-- Start Excerpt provided --

What’s the best equity release scheme?

As an Equity Release specialist, these are questions that I am asked very frequently (“Reverse mortgage” is the American term for equity release, which can cause initial confusion)! The simple answer? There isn’t one.

Why? Equity release is a complex process and the results can vary depending on your home, your age, your current financial situation and how much cash you want to withdraw. Without careful consideration, any equity release scheme – or reverse mortgage – can be a fantastic opportunity or a financial disadvantage – which is why it’s so essential that you take professional, impartial advice before signing up.

When is equity release a good idea?

Over the last decade or more, house values have increased at a staggering rate while incomes have struggled to keep pace. This means that a vast number of homeowners have more wealth tied up in their homes than in their savings accounts.

Once retirement hits, those relying on a state pension may find that their reduced income causes a significant drop in quality of life and that they can no longer afford the larger purchases they are used to. Equity release provides an alternative source of funds, converting the wealth that’s locked up in your home into cash – without you having to move out.

-- End Excerpt provided --

Tasks to carry out:
A. Answer these questions about the equity release text, one answer per line, marked the same way:
(i) What term is used in America for equity release?
(ii) How have house values changed over the last decade or more?
(iii) Into what does equity release convert the wealth locked up in a home?
B. Convert the records into a numbered list, beginning at the line that contains "This screenshot has width=724, height=1261." and ending after the line that contains "will [659, 366].". Leave out blank lines.
The text and the records below it are unrelated to each other.

-- Start Data extract --

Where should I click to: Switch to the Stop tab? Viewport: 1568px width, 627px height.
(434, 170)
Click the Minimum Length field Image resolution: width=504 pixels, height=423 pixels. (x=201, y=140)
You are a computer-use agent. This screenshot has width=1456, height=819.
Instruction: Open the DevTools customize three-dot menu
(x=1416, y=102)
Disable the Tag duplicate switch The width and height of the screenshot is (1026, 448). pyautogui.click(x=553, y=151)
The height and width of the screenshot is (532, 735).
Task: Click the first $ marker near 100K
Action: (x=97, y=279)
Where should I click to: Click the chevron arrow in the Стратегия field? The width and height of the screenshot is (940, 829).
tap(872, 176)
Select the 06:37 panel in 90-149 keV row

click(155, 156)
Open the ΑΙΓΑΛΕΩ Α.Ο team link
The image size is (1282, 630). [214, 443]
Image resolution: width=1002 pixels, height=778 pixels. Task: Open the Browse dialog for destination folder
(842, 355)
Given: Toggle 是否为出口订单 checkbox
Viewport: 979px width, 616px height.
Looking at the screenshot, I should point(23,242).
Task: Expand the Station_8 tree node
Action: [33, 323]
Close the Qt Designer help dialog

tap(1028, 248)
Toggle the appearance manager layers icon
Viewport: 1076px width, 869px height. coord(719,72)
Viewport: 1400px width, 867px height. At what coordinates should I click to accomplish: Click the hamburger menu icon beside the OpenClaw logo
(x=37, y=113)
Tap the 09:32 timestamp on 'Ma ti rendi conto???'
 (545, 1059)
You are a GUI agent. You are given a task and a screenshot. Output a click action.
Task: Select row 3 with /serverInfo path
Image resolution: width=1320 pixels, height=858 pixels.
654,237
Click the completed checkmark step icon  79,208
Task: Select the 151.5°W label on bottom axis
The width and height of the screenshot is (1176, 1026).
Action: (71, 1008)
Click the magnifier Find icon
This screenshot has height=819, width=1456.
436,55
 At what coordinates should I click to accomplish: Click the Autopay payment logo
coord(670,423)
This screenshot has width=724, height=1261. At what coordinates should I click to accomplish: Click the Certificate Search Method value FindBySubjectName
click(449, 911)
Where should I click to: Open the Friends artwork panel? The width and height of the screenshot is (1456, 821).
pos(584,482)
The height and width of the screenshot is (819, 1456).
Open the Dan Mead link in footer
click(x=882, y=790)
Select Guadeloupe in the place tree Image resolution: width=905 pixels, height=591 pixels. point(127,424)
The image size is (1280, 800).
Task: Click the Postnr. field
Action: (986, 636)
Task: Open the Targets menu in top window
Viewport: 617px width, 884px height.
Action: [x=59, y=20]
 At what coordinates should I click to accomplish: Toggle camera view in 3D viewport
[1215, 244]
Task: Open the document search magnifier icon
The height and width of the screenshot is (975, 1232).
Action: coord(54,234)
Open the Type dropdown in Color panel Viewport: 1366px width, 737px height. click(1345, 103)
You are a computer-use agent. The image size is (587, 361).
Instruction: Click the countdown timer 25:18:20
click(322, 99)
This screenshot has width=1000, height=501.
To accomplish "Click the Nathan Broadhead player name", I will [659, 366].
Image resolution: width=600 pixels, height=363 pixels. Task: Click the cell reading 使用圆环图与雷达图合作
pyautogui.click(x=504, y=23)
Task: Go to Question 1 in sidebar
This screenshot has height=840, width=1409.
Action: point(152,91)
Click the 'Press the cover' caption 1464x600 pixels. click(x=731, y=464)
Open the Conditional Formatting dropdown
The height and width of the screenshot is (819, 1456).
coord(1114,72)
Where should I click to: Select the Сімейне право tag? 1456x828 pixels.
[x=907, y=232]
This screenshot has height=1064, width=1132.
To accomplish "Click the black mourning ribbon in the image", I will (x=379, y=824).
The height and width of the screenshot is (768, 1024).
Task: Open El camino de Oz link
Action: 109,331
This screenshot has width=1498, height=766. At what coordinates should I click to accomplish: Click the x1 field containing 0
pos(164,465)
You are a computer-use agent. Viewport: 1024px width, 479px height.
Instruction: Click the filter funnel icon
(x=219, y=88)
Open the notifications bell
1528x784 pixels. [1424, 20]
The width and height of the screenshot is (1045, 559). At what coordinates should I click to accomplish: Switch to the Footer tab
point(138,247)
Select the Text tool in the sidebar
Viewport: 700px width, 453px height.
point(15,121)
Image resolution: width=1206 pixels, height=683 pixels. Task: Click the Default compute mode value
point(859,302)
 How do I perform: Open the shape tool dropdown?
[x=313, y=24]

-- End Data extract --

Written responses:
A.
(i) Reverse mortgage.
(ii) They have increased at a staggering rate, while incomes have struggled to keep pace.
(iii) Into cash, without the homeowner having to move out.

B.
1. This screenshot has width=724, height=1261. At what coordinates should I click to accomplish: Click the Certificate Search Method value FindBySubjectName
2. click(449, 911)
3. Where should I click to: Open the Friends artwork panel? The width and height of the screenshot is (1456, 821).
4. pos(584,482)
5. The height and width of the screenshot is (819, 1456).
6. Open the Dan Mead link in footer
7. click(x=882, y=790)
8. Select Guadeloupe in the place tree Image resolution: width=905 pixels, height=591 pixels. point(127,424)
9. The image size is (1280, 800).
10. Task: Click the Postnr. field
11. Action: (986, 636)
12. Task: Open the Targets menu in top window
13. Viewport: 617px width, 884px height.
14. Action: [x=59, y=20]
15.  At what coordinates should I click to accomplish: Toggle camera view in 3D viewport
16. [1215, 244]
17. Task: Open the document search magnifier icon
18. The height and width of the screenshot is (975, 1232).
19. Action: coord(54,234)
20. Open the Type dropdown in Color panel Viewport: 1366px width, 737px height. click(1345, 103)
21. You are a computer-use agent. The image size is (587, 361).
22. Instruction: Click the countdown timer 25:18:20
23. click(322, 99)
24. This screenshot has width=1000, height=501.
25. To accomplish "Click the Nathan Broadhead player name", I will [659, 366].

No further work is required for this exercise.